(Stored data)

[Start of section]

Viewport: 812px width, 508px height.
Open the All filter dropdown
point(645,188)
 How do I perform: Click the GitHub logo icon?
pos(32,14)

[End of section]

Assigned task —
Please quote the records above exactly, without skipping a line.

Task answer —
Viewport: 812px width, 508px height.
Open the All filter dropdown
point(645,188)
 How do I perform: Click the GitHub logo icon?
pos(32,14)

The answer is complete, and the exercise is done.